- _The exercise_:
Answer these questions about the prime London property passage below:
1. Whose research does it cite as evidence of the strength of prime central London property?
2. Despite what does it say London still keeps its international appeal?
3. Many traditional lenders are unable to offer finance against what?

- _Provided passage_:
---+---

Why are you undeterred by the negative perception surrounding the prime London market?
As experts in the prime London market, in our various guises we have weathered multiple property downturns over the years and are confident in our ability to adapt our lending strategies at any point in the cycle. What’s more, we fundamentally believe in the proven resilience and enduring strength of prime central London property as evidenced by research from Savills, showing prime central London property coming back strong.
Our experienced developer clients are using this point in the cycle to their advantage. Despite Brexit uncertainty, London still retains its international appeal as a leading global city, and we believe that prime property prices will start to recover over the coming months and years.
We stand out in the prime property finance space as our team’s deep knowledge of the market enables us to review the merits of each project on a case-by-case basis, with an understanding that no two properties in the prime space are equal. Our ability to deliver bespoke finance solutions to our customers is unique in the market as many traditional lenders take a blanket view of prime and are unable to offer finance against high-value single assets with high pound per square foot values.

---+---

- _Supplied information_:
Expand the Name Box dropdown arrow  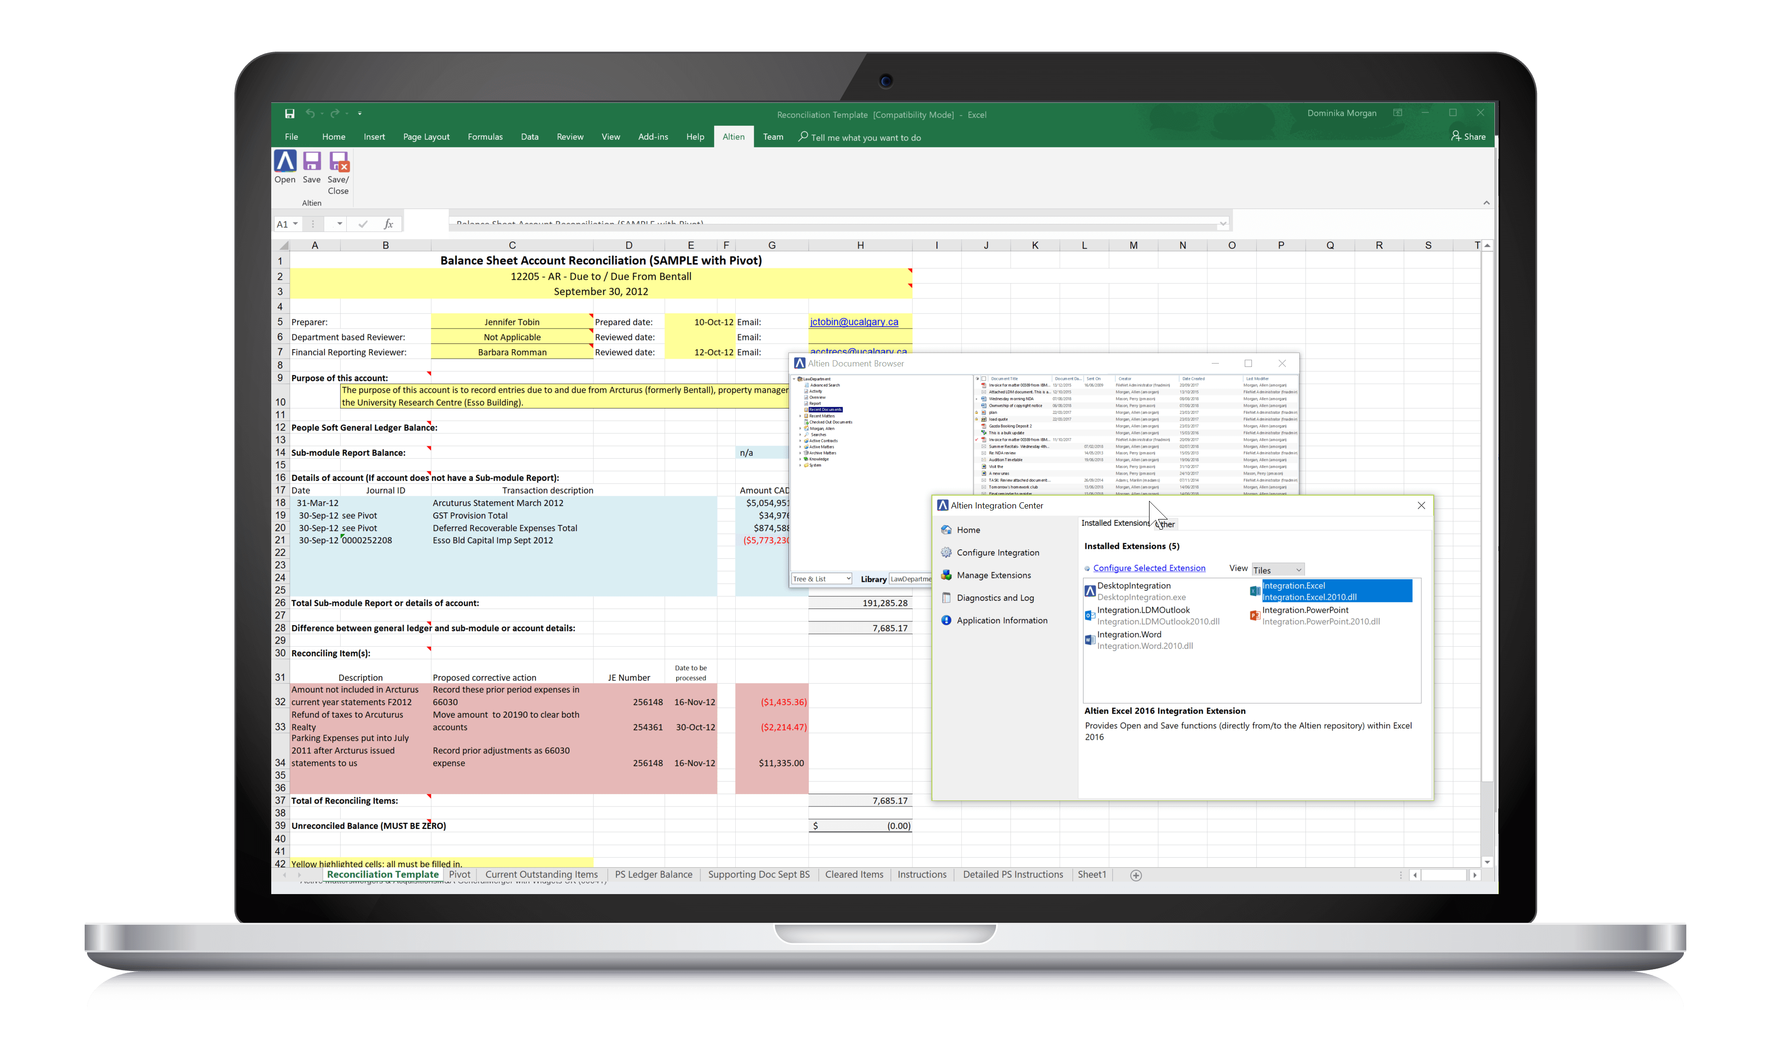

---+---

- _Solution for this exercise_:
1. Savills
2. Brexit uncertainty
3. High-value single assets with high pound per square foot values